Увидев этих четверых, герцог де Гиз сделал знак Менвилю и Бюсси-Леклерку. Те низко поклонились и исчезли, закрыв за собой дверь.

— Братья мои, сестра и мать, — произнес герцог, — добро пожаловать. Я люблю вас всех и радуюсь, что мы вместе, особенно сейчас, когда на карту поставлено славное наше имя, а наш дом, главой которого я являюсь, может стать первым в мире.

— Об этом-то нам и необходимо поговорить, — сказала мать Гиза. — Ваша семья, Генрих, семья, которая счастлива видеть вас бодрым и полным сил, рисковала своим состоянием да и вообще очень многим, чтобы устранить препятствия на вашем пути к трону. Вам оставалось сделать только шаг, но тут вы заколебались. Если вы не решитесь, Генрих, мы все погибнем.

Герцог де Гиз побледнел и поднес руку ко лбу. Затем, понимая, что пришло время решительного объяснения, он жестом пригласил посетителей устроиться в креслах.

— Давайте поговорим, матушка, — сказал он, — поскольку вы знаете, что я готов скорее умереть, чем увидеть, что вам по моей вине угрожает опасность.

Четверо вошедших сели. Это были Луи Лотарингский, кардинал де Гиз, Шарль Лотарингский, герцог Майеннский, Мария-Екатерина Лотарингская, герцогиня де Монпансье, и, наконец, герцогиня Немурская, вдова Франсуа де Гиза, убитого в Орлеане Польтро де Мере.

У матери Гиза было лицо фанатички. Ее седеющие гладкие, расчесанные на прямой пробор волосы покрывало черное кружево, а глаза горели огнем неумолимой решимости. Если она и была красива, то какой-то застывшей, холодной красотой. Казалось, она давно была мертва, и двигалась, и говорила единственно благодаря заклятью. Суеверная, как и Екатерина Медичи, старая герцогиня поклонялась только силам зла и никогда не сомневалась в их всемогуществе.

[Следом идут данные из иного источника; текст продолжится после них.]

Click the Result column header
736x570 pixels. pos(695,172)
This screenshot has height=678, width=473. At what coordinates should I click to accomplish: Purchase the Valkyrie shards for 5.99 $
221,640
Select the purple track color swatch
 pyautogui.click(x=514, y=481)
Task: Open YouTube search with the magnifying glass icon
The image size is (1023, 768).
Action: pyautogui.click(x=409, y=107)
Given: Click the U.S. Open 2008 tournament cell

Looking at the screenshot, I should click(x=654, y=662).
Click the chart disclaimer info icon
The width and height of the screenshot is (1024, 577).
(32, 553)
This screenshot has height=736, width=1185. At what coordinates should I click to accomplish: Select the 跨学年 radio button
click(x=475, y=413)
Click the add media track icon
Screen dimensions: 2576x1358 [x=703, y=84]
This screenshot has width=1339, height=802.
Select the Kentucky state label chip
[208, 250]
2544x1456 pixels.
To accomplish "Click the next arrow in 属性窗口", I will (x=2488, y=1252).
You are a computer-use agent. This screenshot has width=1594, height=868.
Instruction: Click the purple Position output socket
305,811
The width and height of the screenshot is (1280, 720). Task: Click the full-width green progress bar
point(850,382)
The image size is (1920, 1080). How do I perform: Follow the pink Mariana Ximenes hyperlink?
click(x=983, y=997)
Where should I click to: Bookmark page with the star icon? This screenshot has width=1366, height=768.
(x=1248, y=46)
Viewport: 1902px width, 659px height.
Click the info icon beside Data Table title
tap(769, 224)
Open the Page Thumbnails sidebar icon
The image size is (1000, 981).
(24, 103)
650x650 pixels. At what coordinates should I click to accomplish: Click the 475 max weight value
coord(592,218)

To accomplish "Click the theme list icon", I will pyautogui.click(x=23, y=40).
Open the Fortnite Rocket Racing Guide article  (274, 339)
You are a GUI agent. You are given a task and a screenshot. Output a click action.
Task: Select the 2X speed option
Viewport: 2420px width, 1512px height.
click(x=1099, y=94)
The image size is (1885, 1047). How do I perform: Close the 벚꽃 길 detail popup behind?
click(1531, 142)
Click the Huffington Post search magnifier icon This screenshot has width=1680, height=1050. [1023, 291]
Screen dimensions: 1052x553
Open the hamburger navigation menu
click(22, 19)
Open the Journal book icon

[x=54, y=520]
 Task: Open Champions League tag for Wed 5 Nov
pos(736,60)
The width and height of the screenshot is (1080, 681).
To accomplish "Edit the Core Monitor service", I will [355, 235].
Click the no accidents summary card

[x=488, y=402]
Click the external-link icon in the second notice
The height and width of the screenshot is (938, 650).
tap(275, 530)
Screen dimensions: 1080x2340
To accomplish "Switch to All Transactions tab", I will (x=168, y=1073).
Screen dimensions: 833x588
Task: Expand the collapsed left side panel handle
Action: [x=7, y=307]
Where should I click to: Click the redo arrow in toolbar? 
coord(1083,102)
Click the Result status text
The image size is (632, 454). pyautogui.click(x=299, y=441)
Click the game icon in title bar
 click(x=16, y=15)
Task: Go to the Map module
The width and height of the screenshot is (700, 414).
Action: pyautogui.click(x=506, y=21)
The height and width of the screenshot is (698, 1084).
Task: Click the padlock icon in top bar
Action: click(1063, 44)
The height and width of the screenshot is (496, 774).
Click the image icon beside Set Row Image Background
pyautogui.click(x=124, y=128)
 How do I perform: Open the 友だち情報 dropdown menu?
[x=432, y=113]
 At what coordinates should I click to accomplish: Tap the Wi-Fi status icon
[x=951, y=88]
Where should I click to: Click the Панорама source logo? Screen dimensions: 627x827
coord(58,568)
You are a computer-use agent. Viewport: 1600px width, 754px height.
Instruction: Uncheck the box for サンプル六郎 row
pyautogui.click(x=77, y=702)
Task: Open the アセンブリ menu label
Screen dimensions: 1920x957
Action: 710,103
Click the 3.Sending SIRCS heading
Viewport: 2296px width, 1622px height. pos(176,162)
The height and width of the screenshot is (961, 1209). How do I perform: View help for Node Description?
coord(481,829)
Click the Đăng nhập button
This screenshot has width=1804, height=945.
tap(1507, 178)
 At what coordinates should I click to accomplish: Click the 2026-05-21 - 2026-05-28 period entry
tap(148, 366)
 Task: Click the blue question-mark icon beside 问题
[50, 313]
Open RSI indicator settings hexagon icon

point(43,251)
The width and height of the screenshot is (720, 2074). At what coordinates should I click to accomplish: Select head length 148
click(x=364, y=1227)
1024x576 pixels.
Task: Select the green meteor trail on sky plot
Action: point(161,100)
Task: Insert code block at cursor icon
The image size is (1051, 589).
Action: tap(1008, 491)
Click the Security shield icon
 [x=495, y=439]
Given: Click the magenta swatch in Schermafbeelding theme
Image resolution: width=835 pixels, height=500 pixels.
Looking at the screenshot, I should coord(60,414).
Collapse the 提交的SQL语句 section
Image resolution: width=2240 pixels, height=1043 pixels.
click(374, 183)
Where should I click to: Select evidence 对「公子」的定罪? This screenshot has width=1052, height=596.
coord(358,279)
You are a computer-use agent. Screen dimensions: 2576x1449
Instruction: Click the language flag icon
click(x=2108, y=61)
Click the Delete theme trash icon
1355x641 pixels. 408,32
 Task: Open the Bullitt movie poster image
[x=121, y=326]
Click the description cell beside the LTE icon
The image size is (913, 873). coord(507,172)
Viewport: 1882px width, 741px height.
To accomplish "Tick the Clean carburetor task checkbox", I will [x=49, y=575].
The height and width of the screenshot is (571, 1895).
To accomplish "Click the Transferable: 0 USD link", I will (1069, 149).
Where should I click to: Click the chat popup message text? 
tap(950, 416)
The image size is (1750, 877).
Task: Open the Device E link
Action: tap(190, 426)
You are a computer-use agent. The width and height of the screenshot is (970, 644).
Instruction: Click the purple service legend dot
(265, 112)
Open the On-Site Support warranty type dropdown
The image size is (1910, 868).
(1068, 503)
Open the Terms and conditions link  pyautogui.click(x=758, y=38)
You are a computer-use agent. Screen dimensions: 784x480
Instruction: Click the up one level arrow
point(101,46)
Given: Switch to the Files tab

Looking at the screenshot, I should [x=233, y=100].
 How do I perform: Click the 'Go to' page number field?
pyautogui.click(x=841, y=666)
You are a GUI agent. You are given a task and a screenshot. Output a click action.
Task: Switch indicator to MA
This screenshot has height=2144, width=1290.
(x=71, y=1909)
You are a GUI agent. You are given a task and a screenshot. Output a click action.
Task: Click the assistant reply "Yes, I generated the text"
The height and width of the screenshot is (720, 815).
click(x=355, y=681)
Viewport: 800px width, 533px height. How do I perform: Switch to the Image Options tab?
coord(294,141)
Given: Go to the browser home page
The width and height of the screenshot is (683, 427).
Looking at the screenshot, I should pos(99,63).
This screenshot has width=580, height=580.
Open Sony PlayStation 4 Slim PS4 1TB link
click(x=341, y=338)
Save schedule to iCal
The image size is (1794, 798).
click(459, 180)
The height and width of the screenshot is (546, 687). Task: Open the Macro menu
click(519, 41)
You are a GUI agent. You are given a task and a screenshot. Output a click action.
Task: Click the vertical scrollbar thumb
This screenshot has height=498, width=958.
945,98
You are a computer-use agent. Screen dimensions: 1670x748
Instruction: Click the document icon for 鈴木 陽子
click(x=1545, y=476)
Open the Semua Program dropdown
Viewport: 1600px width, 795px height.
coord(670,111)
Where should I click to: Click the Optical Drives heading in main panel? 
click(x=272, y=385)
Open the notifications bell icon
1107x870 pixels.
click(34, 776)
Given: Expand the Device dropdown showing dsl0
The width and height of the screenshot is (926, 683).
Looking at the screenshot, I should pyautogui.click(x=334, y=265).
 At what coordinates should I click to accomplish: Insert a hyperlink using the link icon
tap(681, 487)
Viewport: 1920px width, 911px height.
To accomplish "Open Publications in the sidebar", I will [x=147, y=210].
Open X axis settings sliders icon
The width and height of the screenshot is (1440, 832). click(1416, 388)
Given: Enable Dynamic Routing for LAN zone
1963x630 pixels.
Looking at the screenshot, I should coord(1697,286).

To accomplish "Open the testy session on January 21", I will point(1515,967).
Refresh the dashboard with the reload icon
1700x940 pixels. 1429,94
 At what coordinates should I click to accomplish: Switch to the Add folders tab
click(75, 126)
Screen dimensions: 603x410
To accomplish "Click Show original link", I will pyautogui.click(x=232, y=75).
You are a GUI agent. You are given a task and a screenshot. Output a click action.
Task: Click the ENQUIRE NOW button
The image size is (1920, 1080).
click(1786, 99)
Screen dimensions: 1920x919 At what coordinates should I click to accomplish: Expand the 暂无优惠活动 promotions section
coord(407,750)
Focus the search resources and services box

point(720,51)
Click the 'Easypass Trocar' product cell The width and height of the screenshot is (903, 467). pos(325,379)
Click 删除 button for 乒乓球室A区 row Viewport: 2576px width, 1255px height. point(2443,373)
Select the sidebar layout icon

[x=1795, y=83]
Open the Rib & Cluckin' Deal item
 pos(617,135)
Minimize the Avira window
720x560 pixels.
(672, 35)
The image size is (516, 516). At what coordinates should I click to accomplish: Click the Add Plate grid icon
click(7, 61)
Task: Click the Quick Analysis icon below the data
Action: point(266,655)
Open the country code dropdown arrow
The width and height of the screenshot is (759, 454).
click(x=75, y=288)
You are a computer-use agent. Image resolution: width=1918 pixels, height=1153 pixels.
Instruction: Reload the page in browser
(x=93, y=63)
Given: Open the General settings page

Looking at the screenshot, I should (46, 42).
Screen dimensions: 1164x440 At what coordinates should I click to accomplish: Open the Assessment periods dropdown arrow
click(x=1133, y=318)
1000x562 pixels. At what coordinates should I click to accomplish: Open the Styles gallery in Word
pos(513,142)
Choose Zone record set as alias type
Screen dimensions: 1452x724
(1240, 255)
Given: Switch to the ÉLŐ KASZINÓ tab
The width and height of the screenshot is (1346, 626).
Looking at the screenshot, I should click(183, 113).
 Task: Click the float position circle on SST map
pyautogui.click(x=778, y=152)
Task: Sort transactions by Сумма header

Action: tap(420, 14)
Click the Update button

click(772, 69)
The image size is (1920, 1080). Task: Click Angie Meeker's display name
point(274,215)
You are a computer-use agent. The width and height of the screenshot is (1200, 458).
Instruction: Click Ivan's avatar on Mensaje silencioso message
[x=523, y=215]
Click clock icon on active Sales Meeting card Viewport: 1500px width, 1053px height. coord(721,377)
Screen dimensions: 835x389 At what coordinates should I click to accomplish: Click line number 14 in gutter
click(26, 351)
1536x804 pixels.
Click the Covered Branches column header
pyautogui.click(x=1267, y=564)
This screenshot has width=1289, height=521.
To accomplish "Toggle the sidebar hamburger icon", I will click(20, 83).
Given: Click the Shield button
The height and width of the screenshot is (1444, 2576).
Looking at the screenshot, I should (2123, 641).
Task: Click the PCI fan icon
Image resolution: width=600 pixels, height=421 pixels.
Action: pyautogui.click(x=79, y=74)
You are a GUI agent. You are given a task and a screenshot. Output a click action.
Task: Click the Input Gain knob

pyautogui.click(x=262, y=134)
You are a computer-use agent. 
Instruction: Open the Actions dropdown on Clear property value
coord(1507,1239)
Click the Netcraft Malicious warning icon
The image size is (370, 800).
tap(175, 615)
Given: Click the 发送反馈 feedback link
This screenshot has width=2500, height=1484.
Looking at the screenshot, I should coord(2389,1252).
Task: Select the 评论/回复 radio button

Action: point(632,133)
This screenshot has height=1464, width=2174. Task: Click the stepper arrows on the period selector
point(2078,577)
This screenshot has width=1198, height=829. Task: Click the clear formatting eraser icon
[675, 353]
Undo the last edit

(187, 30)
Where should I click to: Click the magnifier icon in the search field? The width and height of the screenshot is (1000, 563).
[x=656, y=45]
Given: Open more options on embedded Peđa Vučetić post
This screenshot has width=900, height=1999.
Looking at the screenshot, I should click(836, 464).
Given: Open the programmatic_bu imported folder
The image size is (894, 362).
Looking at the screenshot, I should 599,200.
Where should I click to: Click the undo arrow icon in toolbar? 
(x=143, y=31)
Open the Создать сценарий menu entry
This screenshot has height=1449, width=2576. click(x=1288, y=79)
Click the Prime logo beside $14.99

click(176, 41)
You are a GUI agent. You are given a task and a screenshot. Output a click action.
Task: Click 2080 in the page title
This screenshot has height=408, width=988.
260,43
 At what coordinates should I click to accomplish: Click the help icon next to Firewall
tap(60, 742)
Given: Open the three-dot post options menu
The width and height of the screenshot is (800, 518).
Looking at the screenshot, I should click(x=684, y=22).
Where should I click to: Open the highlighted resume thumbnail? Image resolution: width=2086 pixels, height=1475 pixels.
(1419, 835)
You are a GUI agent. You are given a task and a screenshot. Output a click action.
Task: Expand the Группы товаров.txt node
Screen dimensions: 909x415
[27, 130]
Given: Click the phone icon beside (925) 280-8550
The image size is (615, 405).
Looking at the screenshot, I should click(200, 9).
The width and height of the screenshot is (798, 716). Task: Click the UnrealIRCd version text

Герцог Майеннский всегда славился огромным жизнелюбием. Ему было лень принимать решения, а еще более лень выполнять их. Гурман и выпивоха, он отличался удивительной тучностью, дававшей Беарнцу повод для бесконечных насмешек. Трусом он никогда не был, однако же — пожалуй, единственный из всех Гизов — особо честолюбивых планов не вынашивал. Хорошо накрытый стол представлял для него больший интерес, чем высокое положение, а аромат доброго бургундского был сладостней, чем фимиам лести, изливаемый на сильнейших мира сего. Впрочем, он вовсе не выглядел туповатым увальнем, каким его ошибочно изображают. Он был проницателен, хитер и имел одно из наиболее ценных качеств светского человека: снисходительность. Эта снисходительность уходила корнями в скептицизм человека, который достаточно повидал и пришел к выводу, что стремиться стоит только к тому, чтобы с каждым днем жить все лучше. Это качество, как нам кажется, давало ему своего рода превосходство над братьями и позволило пройти по жизни, избежав особых треволнений.